As expected from published data [13‐15], distant brain failure after focal radiotherapy of the resection cavity was found frequently in our analysis, stressing the importance of continuous follow-up including MRI. Leptomeningeal disease was found in 7.2% of the cases in our study. This is in line with published data [10, 16, 17]. Nearly half of the distant brain recurrences could be salvaged with radiosurgery. This contributed to the high estimated 1‑year WBI-free rate of 72.3% (95% CI 57.1–82.9%) and the simultaneously high estimated 1‑year neuro-control rate of 79.1% (95% CI 65.0–88.0%) of our retrospective analysis. In our dataset, no evidence for an additional benefit in terms of locoregional control in the brain could be shown for systemic treatments. This was supported by a subset analysis, which gave no evidence of an effect of type of systemic treatment, interval to start of systemic treatment after resection, or controlled systemic disease status of the patient. The heterogeneity and limited number of patients in our study might bias this.
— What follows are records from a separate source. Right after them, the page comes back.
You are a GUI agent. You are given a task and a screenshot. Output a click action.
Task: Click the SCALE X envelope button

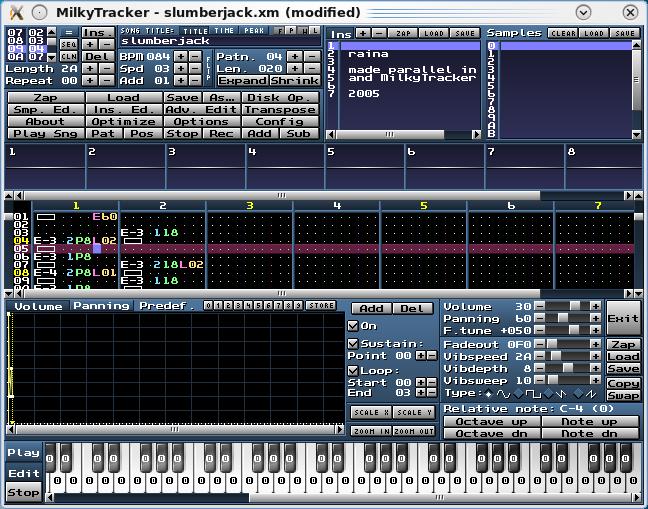(370, 412)
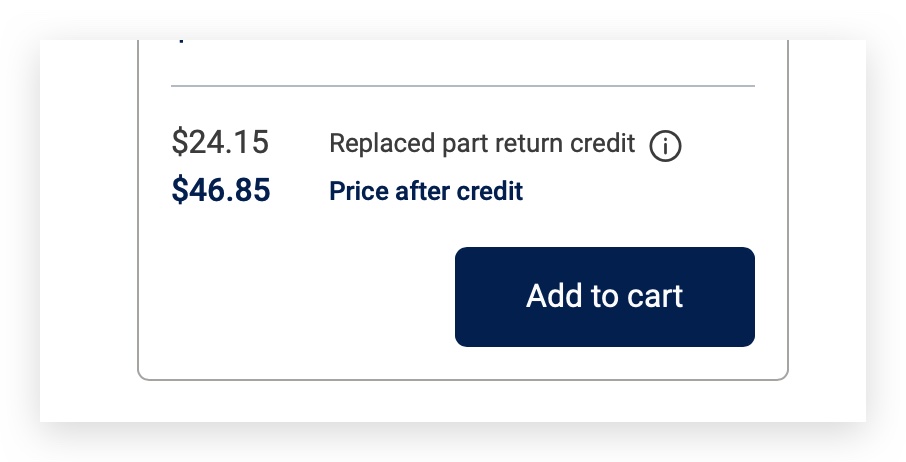This screenshot has height=462, width=906.
Task: Select the Price after credit label
Action: coord(426,191)
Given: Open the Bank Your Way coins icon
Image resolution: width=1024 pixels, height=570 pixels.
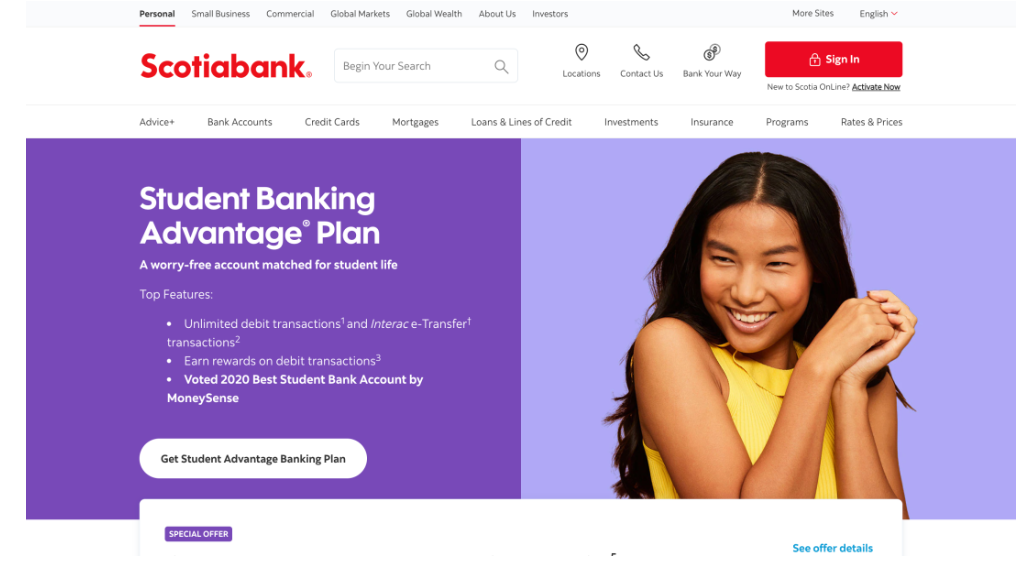Looking at the screenshot, I should pyautogui.click(x=712, y=52).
Radiotherapy-associated contrast-enhancing brain lesions, i.e., radionecrosis [18, 19], have been inconsistently reported in publications so far. This is due to the fact that the differential diagnosis to local progression is challenging. In our series, those MRI findings were detected in 21% of all patients during follow-up. Most were diagnosed in asymptomatic patients and regressing or stable without any further treatment. Five of them were histologically proven by complete resection of the lesion due to suspected local recurrence on MRI ± FET-PET. The estimated 1‑year radionecrosis rate of 23% was in the range of other reported series [4, 5], while the 1‑year symptomatic radionecrosis rate of 3.6% was quite low in the light of these data.
The findings of this analysis have all the limitations of a retrospective study, which is liable to selection bias and incomplete follow-up data. Its limited sample size did not allow exploring of certain covariates like the influence of adjuvant treatment or specific genetic mutations on long-term neuro-control. For this purpose, larger multi-institutional register studies would be desirable.
In our study, focal radiotherapy of the tumor cavity, replacing whole-brain radiotherapy after resection of brain metastases, was associated with high local control. For three out of four patients, whole-brain radiotherapy could be avoided in the complete further course of their disease, using radiosurgery to salvage observed distant brain relapse without compromising neuro-control.
Conflict of interest
K.-H. Kahl received speaker honoraria and travel grants from ELEKTA AB, Varian Medical Systems, Carl Zeiss Meditec AG, AstraZeneca, Bristol Myers Squibb, MSD, Merck, and Medical Intelligence Medizintechnik, and is member of the advisory board of Bristol Myers Squibb, MSD, and AstraZeneca. E. Shiban, S. Gutser, C.J. Maurer, B. Sommer, H. Müller, I. Konietzko, U. Grossert, A. Berlis, T. Janzen, and G. Stüben declare that they have no competing interests.
The ethics committee of the Ludwig Maximilian University of Munich (PNR 22-0156) approved the treatment protocol. It consists of experts of all medical disciplines involved and conforms to the provisions of the Declaration of Helsinki in 1995 (as revised in Edinburgh in 2000). The statistical analysis was performed using anonymous clinical data.